Anne Rice sees nothing strange about her collaboration with Howard Storm: 'Vampires and angels are very similar,' she says.
Rice sees nothing strange about their collaboration. 'Vampires and angels are very similar,' she says. 'My discussion of vampires has always presented them as sort of the elegant inverse of angels.'
Rice says she, like Storm, was a 'fashionable atheist' for many years. She re-embraced her Roman Catholic faith in 1998. He got religion after excruciating stomach pain landed him in a Paris hospital for emergency surgery in 1985.
While in the hospital, Storm says, he had a near-death experience that didn't fit the stereotypical version — the one in which people experience a bright light and the presence of love.
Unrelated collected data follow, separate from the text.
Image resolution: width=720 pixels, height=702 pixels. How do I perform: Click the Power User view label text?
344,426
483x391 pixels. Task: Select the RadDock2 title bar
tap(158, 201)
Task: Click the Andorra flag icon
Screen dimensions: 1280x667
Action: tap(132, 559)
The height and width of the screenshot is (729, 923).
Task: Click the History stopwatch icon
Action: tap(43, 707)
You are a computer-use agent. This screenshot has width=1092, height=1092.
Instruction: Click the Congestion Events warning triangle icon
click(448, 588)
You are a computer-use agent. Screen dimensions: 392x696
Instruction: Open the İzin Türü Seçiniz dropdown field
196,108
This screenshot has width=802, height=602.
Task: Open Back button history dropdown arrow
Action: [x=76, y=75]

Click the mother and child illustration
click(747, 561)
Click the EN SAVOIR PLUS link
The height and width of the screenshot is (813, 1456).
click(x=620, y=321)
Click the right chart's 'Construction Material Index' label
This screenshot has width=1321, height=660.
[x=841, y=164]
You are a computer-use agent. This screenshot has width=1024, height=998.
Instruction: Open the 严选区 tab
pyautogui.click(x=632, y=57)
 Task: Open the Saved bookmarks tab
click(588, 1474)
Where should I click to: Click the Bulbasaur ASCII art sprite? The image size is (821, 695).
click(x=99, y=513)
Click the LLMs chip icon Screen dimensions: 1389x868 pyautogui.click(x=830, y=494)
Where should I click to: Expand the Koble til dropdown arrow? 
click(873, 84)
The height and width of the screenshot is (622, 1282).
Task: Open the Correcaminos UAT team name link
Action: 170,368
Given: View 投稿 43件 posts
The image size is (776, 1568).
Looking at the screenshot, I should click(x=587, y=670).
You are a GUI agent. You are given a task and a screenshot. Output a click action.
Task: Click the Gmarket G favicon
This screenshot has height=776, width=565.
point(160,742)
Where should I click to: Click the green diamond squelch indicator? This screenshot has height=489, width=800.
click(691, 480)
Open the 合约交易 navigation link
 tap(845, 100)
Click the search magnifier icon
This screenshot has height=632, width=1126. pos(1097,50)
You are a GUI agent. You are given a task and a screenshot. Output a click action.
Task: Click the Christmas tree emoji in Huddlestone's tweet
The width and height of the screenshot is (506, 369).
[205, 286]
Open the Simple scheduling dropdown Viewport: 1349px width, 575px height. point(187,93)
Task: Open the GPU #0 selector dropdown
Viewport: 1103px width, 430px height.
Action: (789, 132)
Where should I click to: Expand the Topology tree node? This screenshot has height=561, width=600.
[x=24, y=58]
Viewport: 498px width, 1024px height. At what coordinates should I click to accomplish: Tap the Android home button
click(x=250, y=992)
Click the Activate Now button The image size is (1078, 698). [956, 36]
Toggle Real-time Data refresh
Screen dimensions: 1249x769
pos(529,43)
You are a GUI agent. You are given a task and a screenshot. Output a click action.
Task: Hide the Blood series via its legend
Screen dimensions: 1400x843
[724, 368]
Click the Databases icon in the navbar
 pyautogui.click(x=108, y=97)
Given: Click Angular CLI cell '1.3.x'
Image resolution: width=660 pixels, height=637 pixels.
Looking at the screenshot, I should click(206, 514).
Instead, Storm says he was viciously attacked by creatures he sensed were once human. During those attacks, he says, he heard a voice telling him to pray. Storm knew no prayers but began murmuring lines from the 23rd Psalm, the Pledge of Allegiance and The Star-Spangled Banner. Then, he says, he was in the presence of Jesus and angels.
Through his ministry in Cincinnati, TV appearances and speaking engagements, Storm shares his experience with skeptics and believers. He also wrote a book. A British publisher printed a limited number of My Descent Into Death, not readily available in the USA. (Related excerpt: Read a preview of My Descent Into Death)
Rice read Descent, saw Storm on TV and, when he asked for help in finding an American publisher, she obliged — and even wrote the foreword for the new edition, now in bookstores. The process moved quickly, she says, "as though angels were kicking open doors. ... I'll do anything to help get his book to the public, because he has something important to give people."
And about those skeptics? Storm encounters his share. "I'm called 'new agey' by the Christians, and the non-Christians call me a Christian fanatic." He puts up with the abuse, he says, because "like the Blues Brothers, I feel like I'm on a mission from God."
Rice and Storm keep in touch by e-mail but have never spoken or met. But they will appear together on NBC's Today in New York on March 15.
"People say 'What are you doing with Anne Rice? She's a vampire person, and you're a Jesus guy,' " Storm says.
"I tell them Anne and I are on the same wavelength."